[Screenshot grounding data]
------
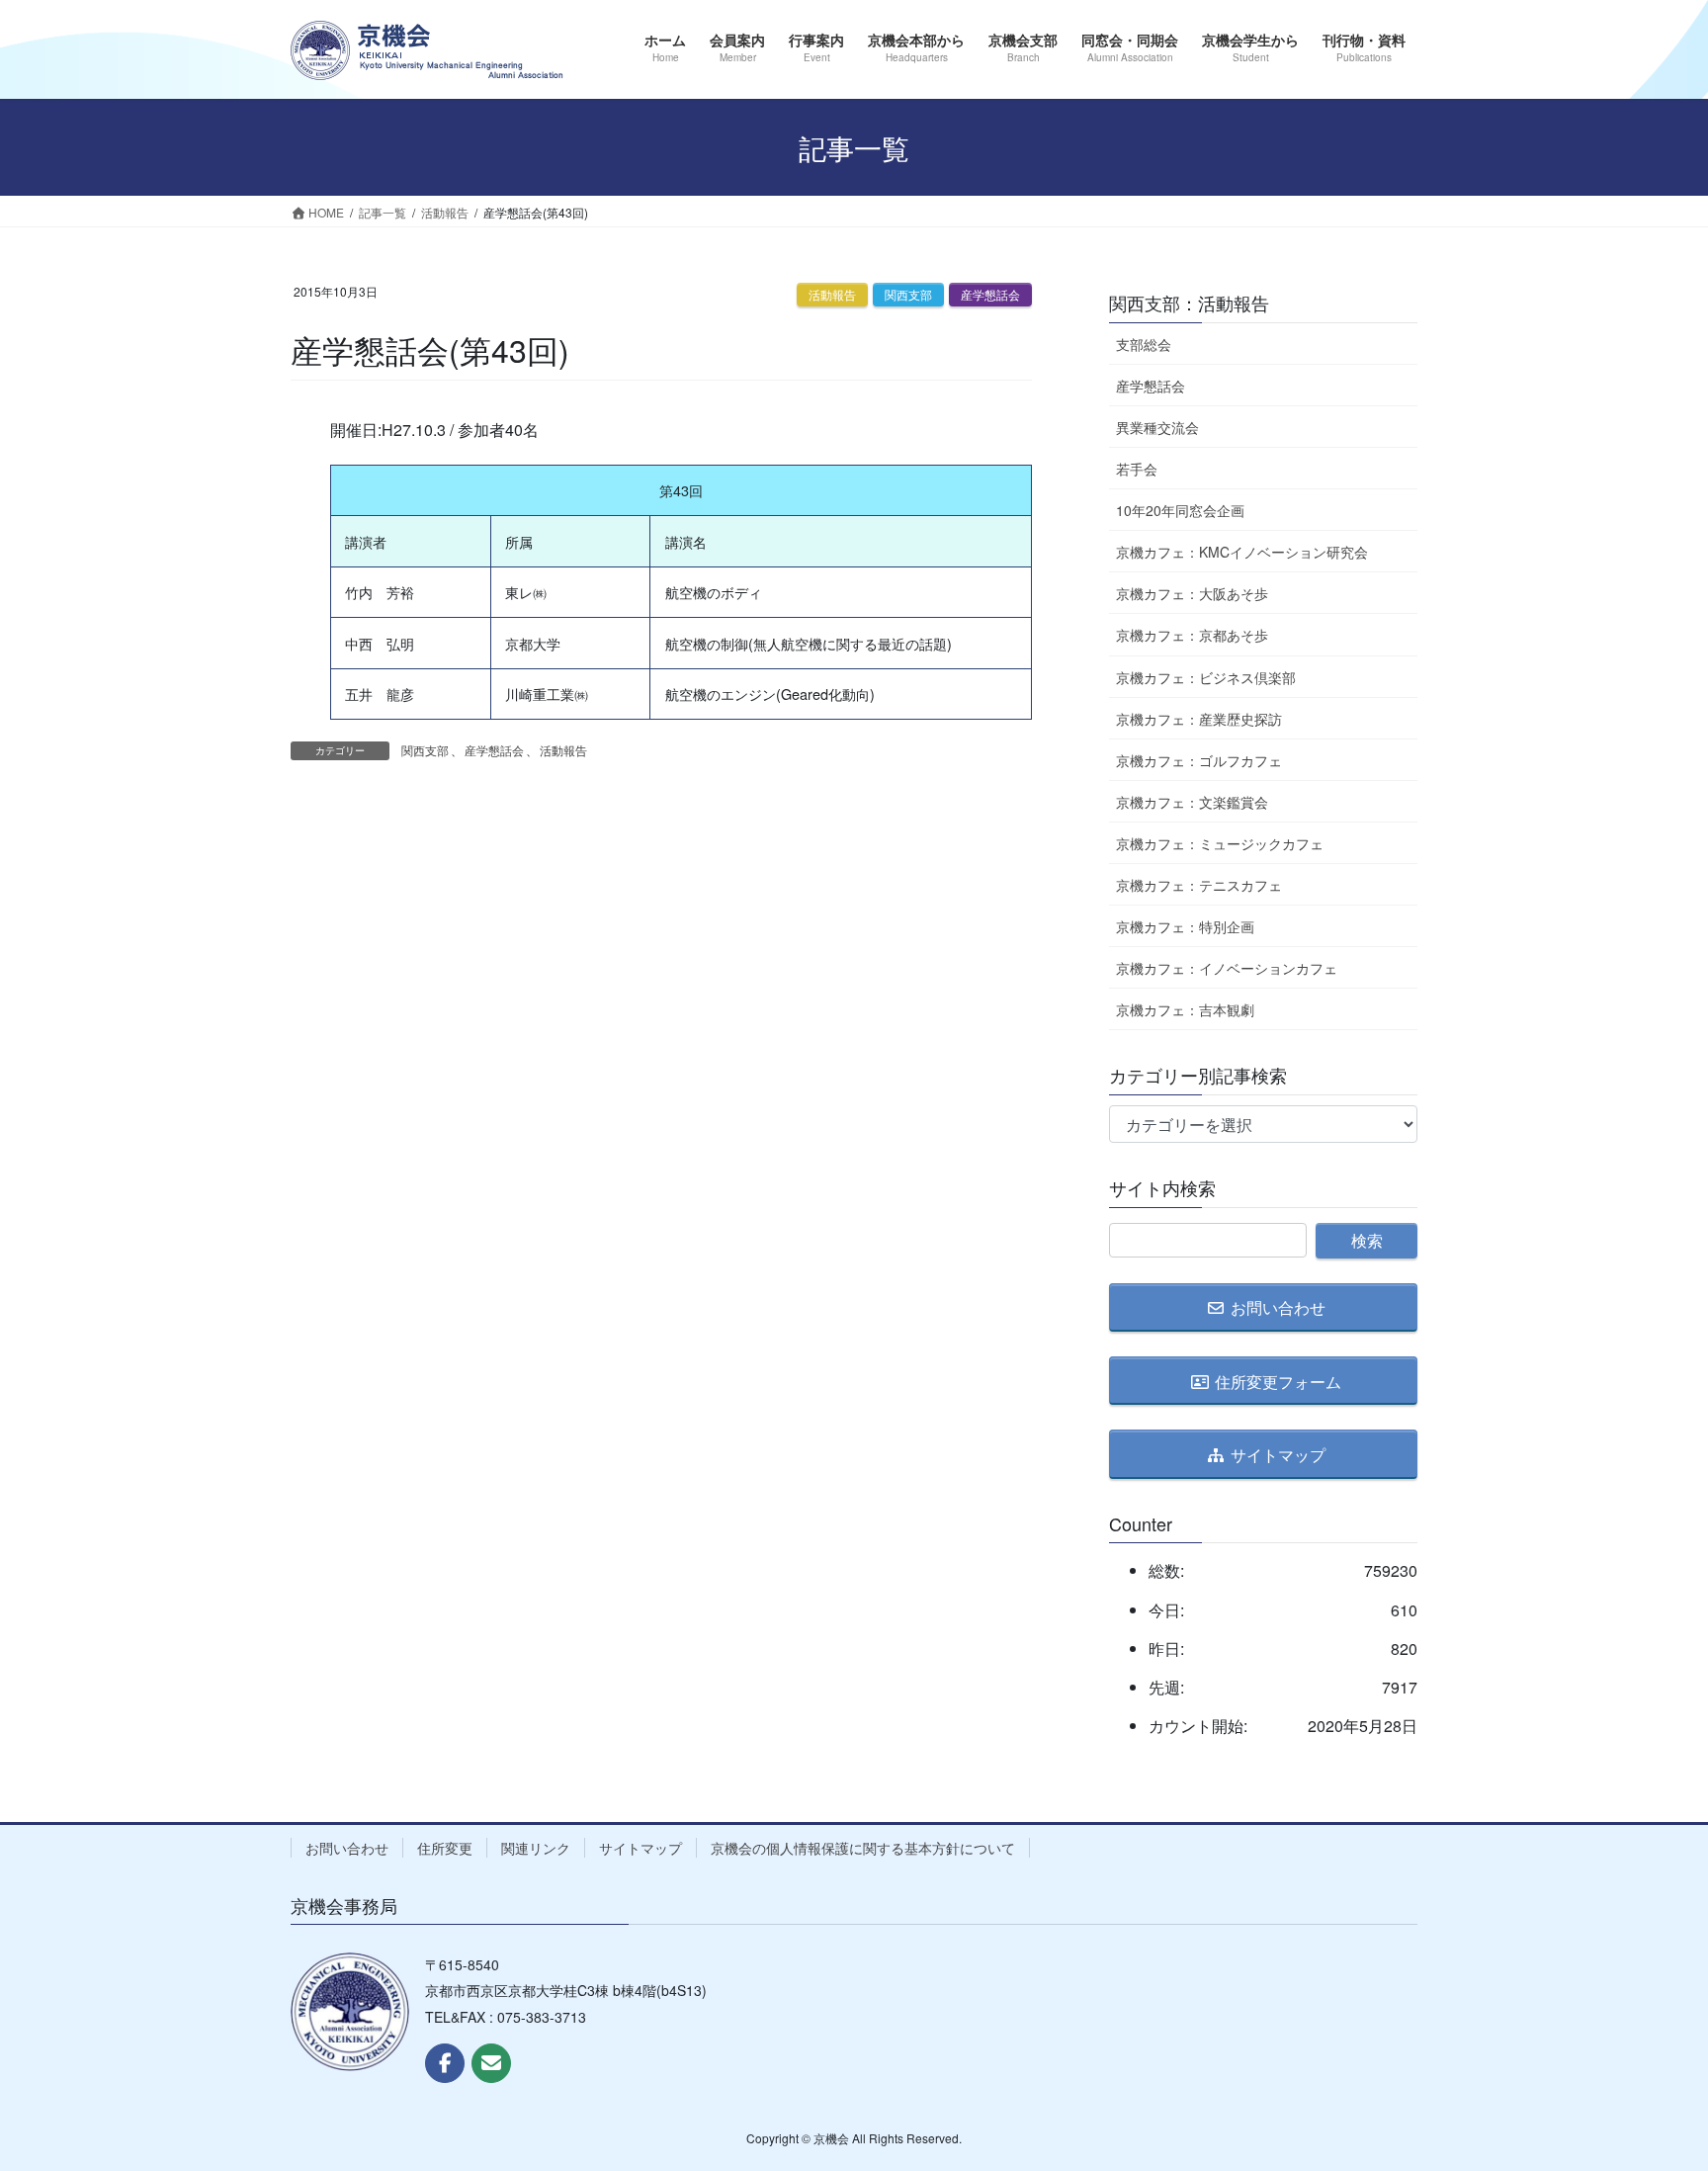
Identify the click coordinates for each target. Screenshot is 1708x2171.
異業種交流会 (1157, 427)
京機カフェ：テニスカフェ (1199, 885)
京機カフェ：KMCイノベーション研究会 (1242, 552)
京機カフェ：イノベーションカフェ (1226, 968)
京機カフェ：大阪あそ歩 (1192, 593)
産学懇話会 (990, 294)
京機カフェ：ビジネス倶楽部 (1206, 677)
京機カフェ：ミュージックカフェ (1220, 843)
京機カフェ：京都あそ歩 (1192, 635)
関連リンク (535, 1848)
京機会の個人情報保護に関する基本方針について (863, 1848)
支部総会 (1143, 344)
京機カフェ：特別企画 (1185, 926)
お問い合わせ (346, 1848)
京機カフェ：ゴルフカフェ (1199, 760)
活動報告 (832, 294)
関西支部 (908, 294)
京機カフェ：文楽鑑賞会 (1192, 802)
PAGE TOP (1649, 2087)
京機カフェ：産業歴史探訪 (1199, 719)
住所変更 (444, 1848)
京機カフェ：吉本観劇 (1185, 1009)
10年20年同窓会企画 (1180, 510)
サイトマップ (640, 1848)
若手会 (1136, 468)
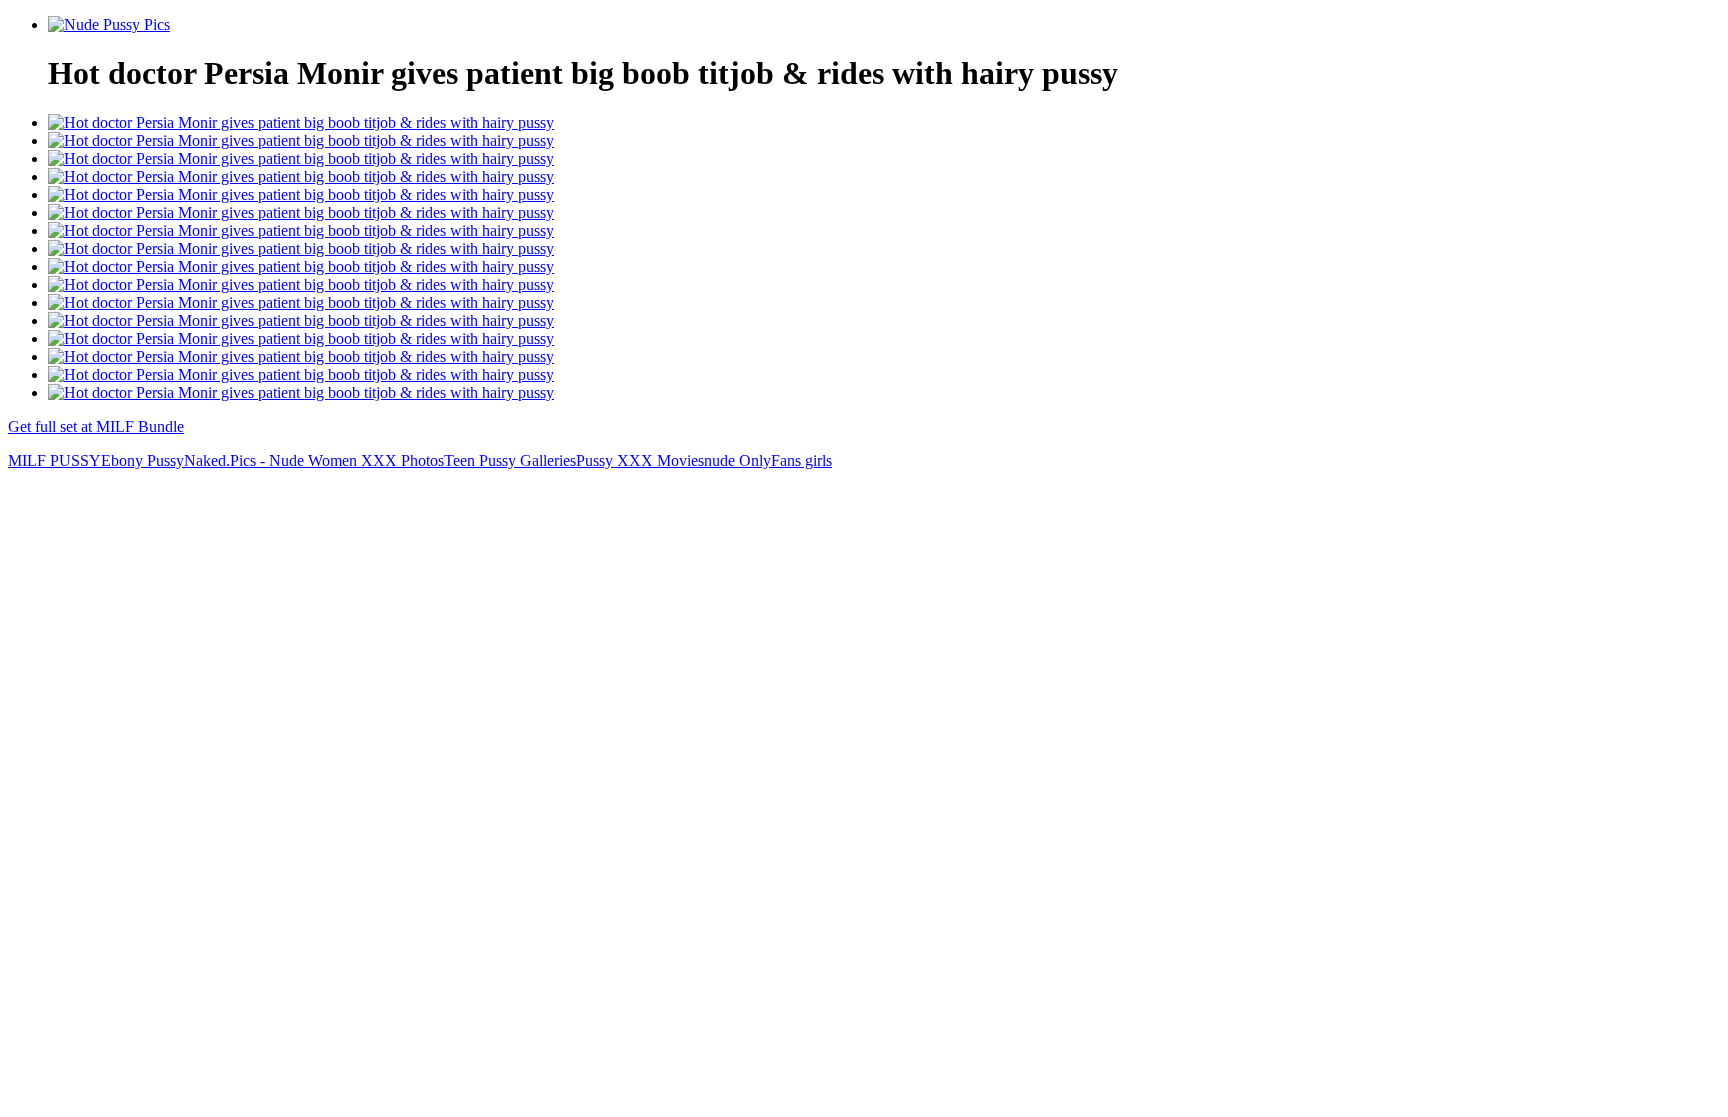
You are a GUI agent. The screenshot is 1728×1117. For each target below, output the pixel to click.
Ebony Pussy (142, 460)
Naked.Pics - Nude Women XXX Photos (314, 460)
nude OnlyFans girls (768, 460)
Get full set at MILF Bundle (96, 426)
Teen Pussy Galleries (510, 460)
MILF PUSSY (54, 460)
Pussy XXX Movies (640, 460)
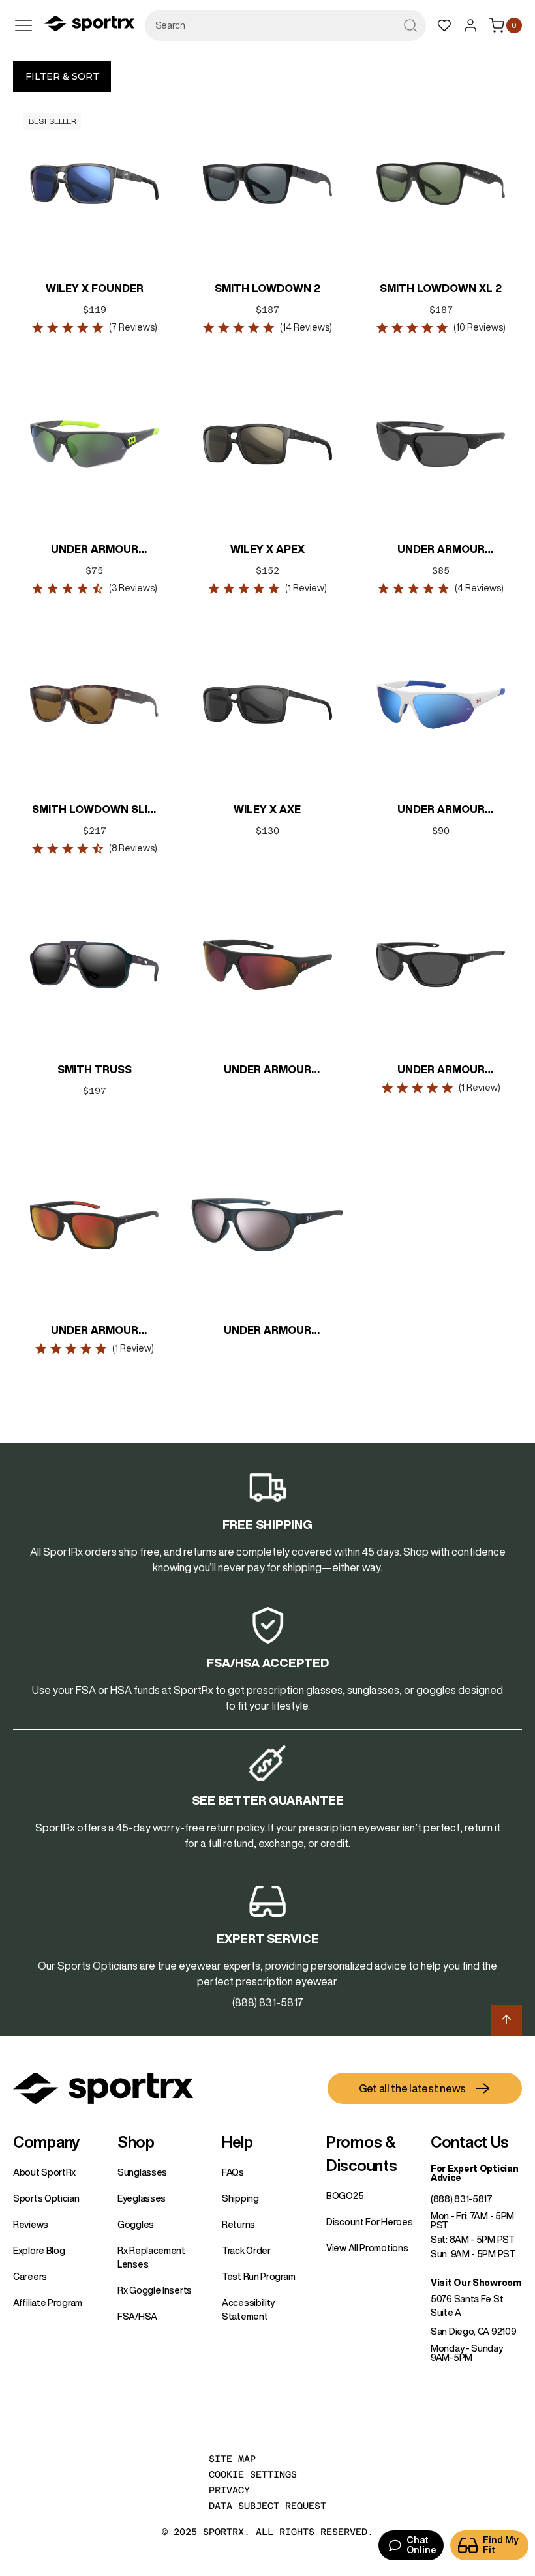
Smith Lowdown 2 (267, 288)
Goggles (135, 2224)
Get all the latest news (412, 2088)
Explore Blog (39, 2250)
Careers (30, 2276)
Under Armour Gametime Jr (440, 810)
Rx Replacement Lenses (151, 2257)
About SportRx (44, 2172)
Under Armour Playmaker (267, 1070)
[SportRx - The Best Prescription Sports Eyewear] (89, 25)
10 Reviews (478, 327)
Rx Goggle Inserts (154, 2290)
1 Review (306, 588)
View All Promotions (367, 2248)
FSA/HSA (137, 2316)
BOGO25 (344, 2195)
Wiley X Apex (267, 549)
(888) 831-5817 (462, 2199)
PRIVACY (229, 2490)
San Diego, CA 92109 (473, 2331)
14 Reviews (306, 327)
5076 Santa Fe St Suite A (467, 2305)
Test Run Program (258, 2276)
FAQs (233, 2172)
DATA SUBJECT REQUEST (267, 2505)
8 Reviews (133, 848)
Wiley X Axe (267, 809)
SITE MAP (232, 2458)
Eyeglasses (141, 2198)
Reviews (30, 2224)
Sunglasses (142, 2172)
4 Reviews (479, 588)
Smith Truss (94, 1069)
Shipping (240, 2198)
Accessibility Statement (248, 2309)
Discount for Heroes (369, 2222)
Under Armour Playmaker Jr (94, 550)
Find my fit (501, 2545)
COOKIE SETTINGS (253, 2474)
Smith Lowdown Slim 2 (94, 810)
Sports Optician (46, 2198)
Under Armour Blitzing (440, 550)
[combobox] (285, 25)
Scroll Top (506, 2020)
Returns (238, 2224)
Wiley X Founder (95, 288)
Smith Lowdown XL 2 (441, 288)
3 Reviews (133, 588)
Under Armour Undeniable (440, 1070)
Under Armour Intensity (267, 1331)
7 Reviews (133, 327)
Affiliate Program (47, 2302)
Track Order (246, 2250)
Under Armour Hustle (94, 1331)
------
**TASK GOAL**
For every line in the data above that has the string "SportRx", return that line.

**SOLUTION TO THIS PROBLEM**
About SportRx (44, 2172)
[SportRx - The Best Prescription Sports Eyewear] (89, 25)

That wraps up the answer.